(ACTIVITIES):
a) Copy word for word the part of the geography department page starting at "Geography: GCSE" and ending at "and natural worlds.".
b) Answer these questions from the geography department page:
(i) Which exam board is named for the GCSE course?
(ii) In which year is the topic Rivers studied?
(iii) How long is the examination for "Living with the physical environment"?

Senior • Humanities

Geography Department

Geography is the study of the world around us and human impacts upon it. At Heathland School we consider the physical and human influences that shape our world in addition to developing the skills needed to study Geography at GCSE and beyond.
A varied and engaging curriculum is studied in Year 7, 8 and 9. Students are given the opportunity to experience both physical and human Geography at local, regional and global scales through studying the following topics;

Year 7

  • OS map skills
  • The Geography of Africa
  • The Geography of the British Isles
  • Glaciation

Year 8

  • Weather and climate
  • The Geography of Asia
  • The Living World
  • Rivers
  • Development

Year 9

  • The Geography of Russia
  • Natural Hazards
  • Coasts
  • Natural resources
  • Globalisation

Geography: GCSE

Exam board: AQA

Studying geography gives pupils the opportunity to travel the world via the classroom, learning about both natural and social sciences along the way. They will understand how geography impacts everyday life and discover the key opportunities and challenges facing the world. Pupils will also develop academic and life skills from writing, teamwork and communication to analytical skills. This course is based on a balance of physical and human geography. It allows students to investigate the link between the two themes and examine the battles between the man-made and natural worlds.

There are 3 sections to this course;

  1. Living with the physical environment – the study of natural hazards; ecosystems and biomes and the physical landscapes in the UK. (1 hour and 30 minute examination)
  2. Challenges in the human environment – urban issues and challenges; the changing economic world and the challenge of resource management (1 hour and 30 minute examination)

(RECORDS):
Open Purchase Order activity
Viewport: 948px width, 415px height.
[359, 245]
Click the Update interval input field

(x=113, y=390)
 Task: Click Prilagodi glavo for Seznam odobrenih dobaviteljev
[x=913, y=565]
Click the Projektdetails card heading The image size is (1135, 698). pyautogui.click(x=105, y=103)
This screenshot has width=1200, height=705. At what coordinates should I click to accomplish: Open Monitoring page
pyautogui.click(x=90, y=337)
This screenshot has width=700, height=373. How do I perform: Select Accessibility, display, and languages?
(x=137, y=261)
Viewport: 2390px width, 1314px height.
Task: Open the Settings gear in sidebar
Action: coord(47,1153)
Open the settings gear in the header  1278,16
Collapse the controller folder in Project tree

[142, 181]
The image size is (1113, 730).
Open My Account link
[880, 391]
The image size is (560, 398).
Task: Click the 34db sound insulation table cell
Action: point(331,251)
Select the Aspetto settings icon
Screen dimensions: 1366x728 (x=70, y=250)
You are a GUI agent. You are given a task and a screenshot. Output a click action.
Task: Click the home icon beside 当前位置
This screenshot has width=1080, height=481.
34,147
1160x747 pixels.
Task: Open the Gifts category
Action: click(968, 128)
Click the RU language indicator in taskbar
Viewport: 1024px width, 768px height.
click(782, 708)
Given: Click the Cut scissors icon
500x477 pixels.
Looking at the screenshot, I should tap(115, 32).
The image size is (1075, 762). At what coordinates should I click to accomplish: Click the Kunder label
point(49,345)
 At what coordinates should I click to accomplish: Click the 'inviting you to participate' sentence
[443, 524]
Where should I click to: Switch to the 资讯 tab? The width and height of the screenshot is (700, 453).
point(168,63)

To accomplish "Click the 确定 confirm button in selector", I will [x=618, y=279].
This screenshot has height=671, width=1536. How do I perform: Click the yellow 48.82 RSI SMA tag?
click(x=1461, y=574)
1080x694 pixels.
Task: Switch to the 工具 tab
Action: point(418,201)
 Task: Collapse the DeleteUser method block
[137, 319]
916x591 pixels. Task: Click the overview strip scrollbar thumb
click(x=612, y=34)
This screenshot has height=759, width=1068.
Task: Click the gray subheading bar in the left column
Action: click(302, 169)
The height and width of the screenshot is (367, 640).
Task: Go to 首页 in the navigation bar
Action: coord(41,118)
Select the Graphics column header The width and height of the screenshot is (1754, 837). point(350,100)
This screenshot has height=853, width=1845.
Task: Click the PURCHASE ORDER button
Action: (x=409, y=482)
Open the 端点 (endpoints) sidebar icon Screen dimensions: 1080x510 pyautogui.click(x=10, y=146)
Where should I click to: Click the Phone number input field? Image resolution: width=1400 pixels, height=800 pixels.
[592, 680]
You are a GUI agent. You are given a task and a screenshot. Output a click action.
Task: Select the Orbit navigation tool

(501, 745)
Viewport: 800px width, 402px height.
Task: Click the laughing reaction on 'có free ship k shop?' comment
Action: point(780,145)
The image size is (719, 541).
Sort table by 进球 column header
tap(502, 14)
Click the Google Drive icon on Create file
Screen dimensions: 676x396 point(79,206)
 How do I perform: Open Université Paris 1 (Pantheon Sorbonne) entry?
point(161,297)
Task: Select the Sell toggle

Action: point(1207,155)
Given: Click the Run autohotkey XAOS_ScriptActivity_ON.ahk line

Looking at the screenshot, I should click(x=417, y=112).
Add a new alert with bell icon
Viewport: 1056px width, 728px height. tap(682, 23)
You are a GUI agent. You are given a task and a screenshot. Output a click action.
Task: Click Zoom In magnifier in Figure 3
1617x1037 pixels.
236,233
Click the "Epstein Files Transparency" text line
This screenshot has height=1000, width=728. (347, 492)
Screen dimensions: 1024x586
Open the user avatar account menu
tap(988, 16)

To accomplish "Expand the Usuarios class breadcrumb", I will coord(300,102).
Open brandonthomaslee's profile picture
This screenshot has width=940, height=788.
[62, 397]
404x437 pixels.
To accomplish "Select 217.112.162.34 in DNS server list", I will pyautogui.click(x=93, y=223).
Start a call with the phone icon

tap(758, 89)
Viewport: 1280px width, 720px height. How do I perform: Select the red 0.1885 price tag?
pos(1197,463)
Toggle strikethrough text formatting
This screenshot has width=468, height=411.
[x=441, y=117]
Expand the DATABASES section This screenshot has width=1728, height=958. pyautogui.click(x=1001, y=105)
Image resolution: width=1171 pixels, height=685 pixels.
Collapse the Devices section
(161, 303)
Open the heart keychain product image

(SOLUTION LIST):
a)
Geography: GCSE

Exam board: AQA

Studying geography gives pupils the opportunity to travel the world via the classroom, learning about both natural and social sciences along the way. They will understand how geography impacts everyday life and discover the key opportunities and challenges facing the world. Pupils will also develop academic and life skills from writing, teamwork and communication to analytical skills. This course is based on a balance of physical and human geography. It allows students to investigate the link between the two themes and examine the battles between the man-made and natural worlds.

b)
(i) AQA
(ii) Year 8
(iii) 1 hour and 30 minutes